所给原文 ▸
§

将IMDB导入PostgreSQL数据库
step1
下载IMDB数据集,建议下载2013版本,数据量较小,方便测试。
step2
建表
CREATE TABLE aka_name (
id integer NOT NULL PRIMARY KEY,
person_id integer NOT NULL,
name character varying,
imdb_index character varying(3),
name_pcode_cf character varying(11),
name_pcode_nf character varying(11),
surname_pcode character varying(11),
md5sum character varying(65)
);
CREATE TABLE aka_title (
id integer NOT NULL PRIMARY KEY,
movie_id integer NOT NULL,
title character varying,
imdb_index character varying(4),
kind_id integer NOT NULL,
production_year integer,
phonetic_code character varying(5),
episode_of_id integer,
season_nr integer,
episode_nr integer,
note character varying(72),
md5sum character varying(32)

§

原始数据 ▸
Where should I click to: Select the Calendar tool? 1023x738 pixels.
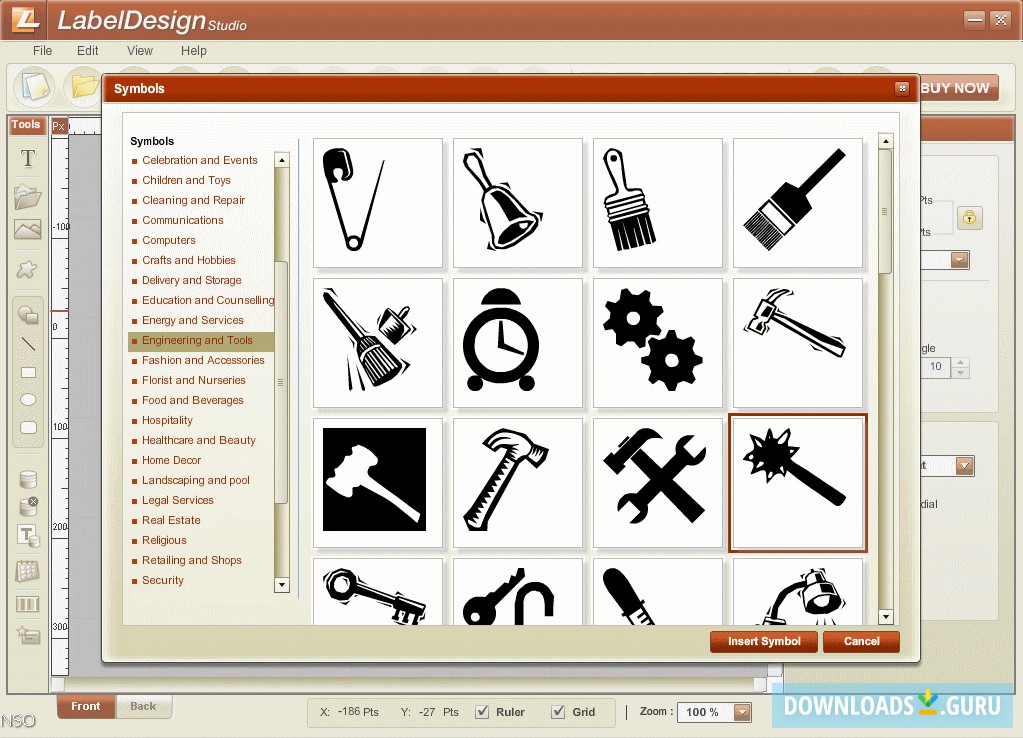pyautogui.click(x=27, y=566)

§

任务要求 ▸
1. 请把原文中以“下载IMDB数据集”开头的段落改写成要点列表，并保留其主要信息。
2. 请逐字照录原文中的一段内容，从含有“将IMDB导入PostgreSQL数据库”的那句开始，到“md5sum character varying(65)”为止。

参考答案 ▸
1.
- 下载IMDB数据集
- 建议选用2013版本
- 该版本数据量较小，便于测试

2.
将IMDB导入PostgreSQL数据库
step1
下载IMDB数据集,建议下载2013版本,数据量较小,方便测试。
step2
建表
CREATE TABLE aka_name (
id integer NOT NULL PRIMARY KEY,
person_id integer NOT NULL,
name character varying,
imdb_index character varying(3),
name_pcode_cf character varying(11),
name_pcode_nf character varying(11),
surname_pcode character varying(11),
md5sum character varying(65)